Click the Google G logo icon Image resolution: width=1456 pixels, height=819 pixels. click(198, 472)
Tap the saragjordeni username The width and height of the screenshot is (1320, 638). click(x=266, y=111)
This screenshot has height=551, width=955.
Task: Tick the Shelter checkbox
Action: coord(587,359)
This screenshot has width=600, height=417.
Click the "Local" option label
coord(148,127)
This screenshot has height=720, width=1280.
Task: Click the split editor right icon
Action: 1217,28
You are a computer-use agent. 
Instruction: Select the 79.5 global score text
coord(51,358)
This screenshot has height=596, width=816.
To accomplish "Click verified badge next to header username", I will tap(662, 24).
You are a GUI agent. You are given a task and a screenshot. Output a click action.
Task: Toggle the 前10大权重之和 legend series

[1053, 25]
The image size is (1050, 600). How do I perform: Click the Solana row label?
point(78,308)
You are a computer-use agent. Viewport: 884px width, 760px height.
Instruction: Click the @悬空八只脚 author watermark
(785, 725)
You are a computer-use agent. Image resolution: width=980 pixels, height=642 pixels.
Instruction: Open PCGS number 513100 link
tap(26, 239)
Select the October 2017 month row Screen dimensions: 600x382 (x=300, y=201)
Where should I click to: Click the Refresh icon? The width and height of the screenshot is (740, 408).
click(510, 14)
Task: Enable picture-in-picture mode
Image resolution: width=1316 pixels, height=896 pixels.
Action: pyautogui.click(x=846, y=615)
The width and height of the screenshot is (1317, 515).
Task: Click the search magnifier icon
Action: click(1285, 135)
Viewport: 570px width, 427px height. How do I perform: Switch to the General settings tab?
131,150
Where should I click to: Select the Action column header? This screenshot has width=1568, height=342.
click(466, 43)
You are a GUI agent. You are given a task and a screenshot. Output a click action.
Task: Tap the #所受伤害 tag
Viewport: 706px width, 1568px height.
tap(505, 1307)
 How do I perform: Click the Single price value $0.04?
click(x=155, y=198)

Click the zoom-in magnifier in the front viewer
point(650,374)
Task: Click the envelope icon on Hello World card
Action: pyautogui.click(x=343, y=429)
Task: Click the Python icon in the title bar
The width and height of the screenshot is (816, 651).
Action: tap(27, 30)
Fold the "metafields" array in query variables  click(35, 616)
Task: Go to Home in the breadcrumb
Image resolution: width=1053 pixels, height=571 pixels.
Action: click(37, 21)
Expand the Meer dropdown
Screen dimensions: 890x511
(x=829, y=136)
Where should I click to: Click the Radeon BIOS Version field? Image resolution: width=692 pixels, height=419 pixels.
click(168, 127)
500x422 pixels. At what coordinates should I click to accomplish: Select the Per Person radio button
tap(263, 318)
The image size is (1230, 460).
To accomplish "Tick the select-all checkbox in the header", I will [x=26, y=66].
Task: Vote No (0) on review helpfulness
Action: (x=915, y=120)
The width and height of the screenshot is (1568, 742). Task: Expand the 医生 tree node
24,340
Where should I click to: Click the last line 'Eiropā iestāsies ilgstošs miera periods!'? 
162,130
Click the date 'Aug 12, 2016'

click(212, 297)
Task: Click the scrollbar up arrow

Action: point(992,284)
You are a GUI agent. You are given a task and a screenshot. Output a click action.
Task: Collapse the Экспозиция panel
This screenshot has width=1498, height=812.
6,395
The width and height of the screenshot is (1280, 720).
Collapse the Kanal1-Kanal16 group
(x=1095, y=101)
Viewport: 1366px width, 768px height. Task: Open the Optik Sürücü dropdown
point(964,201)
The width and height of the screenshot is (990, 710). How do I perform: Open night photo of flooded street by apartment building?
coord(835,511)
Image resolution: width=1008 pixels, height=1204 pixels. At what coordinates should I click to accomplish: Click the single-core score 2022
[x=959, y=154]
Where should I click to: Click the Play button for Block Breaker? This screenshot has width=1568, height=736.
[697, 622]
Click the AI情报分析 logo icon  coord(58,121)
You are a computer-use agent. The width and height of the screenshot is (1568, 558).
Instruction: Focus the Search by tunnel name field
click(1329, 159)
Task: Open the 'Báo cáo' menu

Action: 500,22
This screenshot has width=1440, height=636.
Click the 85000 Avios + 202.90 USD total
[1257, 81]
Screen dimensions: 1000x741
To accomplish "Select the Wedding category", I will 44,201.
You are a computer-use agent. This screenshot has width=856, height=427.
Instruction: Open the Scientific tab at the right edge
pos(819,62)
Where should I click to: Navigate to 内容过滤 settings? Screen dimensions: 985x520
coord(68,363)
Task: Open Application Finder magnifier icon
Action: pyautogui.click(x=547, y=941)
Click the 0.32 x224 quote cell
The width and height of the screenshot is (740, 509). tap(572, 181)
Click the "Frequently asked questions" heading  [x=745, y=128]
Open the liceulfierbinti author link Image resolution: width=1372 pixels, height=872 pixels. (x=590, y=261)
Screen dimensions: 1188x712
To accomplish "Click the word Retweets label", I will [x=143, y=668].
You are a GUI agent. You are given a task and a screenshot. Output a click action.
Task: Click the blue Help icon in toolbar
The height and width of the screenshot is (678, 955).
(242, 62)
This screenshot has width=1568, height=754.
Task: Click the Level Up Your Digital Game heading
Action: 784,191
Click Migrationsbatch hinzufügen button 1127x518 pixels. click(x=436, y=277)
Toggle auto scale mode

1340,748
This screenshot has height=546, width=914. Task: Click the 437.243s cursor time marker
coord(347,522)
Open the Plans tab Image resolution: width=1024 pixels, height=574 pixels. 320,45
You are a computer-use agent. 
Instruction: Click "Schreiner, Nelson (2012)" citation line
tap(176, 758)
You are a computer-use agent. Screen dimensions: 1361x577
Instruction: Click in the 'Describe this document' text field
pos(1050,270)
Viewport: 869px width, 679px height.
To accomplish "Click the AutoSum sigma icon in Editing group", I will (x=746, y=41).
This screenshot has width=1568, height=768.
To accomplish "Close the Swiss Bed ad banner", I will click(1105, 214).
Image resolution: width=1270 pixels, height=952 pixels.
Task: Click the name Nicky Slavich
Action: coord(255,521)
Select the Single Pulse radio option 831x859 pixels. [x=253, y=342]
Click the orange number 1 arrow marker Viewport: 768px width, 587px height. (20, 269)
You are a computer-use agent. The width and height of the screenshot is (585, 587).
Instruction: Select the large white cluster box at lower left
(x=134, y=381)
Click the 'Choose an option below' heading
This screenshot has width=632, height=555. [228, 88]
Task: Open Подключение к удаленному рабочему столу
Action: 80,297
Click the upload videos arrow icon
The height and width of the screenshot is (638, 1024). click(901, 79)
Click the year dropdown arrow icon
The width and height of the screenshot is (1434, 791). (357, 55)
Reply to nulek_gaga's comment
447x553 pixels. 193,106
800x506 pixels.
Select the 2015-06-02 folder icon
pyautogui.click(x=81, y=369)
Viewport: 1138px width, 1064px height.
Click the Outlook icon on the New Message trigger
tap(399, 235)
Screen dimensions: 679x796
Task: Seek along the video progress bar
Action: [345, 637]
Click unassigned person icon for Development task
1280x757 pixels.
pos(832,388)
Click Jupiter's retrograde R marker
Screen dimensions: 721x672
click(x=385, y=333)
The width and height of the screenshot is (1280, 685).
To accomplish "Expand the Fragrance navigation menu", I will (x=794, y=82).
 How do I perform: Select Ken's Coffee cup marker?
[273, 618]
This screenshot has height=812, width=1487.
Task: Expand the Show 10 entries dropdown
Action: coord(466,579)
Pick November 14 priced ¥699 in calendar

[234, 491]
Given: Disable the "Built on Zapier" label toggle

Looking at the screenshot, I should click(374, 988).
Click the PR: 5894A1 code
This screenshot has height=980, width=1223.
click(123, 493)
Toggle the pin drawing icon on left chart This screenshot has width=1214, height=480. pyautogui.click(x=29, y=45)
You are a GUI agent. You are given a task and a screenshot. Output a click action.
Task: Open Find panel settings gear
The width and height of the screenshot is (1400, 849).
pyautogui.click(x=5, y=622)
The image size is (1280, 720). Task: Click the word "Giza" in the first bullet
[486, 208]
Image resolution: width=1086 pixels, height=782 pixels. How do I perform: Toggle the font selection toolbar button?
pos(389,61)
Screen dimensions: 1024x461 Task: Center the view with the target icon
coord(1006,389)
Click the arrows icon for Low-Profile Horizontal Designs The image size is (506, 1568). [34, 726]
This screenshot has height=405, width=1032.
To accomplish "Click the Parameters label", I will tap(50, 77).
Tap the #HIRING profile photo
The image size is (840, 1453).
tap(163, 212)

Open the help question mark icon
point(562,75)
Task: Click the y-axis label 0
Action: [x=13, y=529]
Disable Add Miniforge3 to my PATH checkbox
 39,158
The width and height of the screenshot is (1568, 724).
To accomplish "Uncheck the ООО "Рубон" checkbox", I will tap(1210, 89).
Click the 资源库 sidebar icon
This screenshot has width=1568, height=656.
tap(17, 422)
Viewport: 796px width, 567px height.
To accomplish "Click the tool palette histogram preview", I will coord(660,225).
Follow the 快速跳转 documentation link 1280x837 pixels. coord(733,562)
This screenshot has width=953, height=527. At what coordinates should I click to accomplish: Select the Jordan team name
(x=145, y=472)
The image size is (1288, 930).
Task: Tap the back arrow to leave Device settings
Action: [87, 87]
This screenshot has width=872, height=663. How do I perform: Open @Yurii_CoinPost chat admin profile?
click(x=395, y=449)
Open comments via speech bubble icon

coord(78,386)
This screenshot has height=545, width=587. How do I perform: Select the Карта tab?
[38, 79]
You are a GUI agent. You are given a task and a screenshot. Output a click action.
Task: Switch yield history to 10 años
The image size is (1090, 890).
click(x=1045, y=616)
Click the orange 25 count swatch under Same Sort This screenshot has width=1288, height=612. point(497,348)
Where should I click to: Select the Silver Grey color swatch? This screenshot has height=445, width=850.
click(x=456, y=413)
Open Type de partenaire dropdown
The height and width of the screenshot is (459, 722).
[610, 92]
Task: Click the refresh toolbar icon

----------------

# Goal of the exercise:
Of the lines above, show those in which "orange" appears.

# Response:
Click the orange number 1 arrow marker Viewport: 768px width, 587px height. (20, 269)
Click the orange 25 count swatch under Same Sort This screenshot has width=1288, height=612. point(497,348)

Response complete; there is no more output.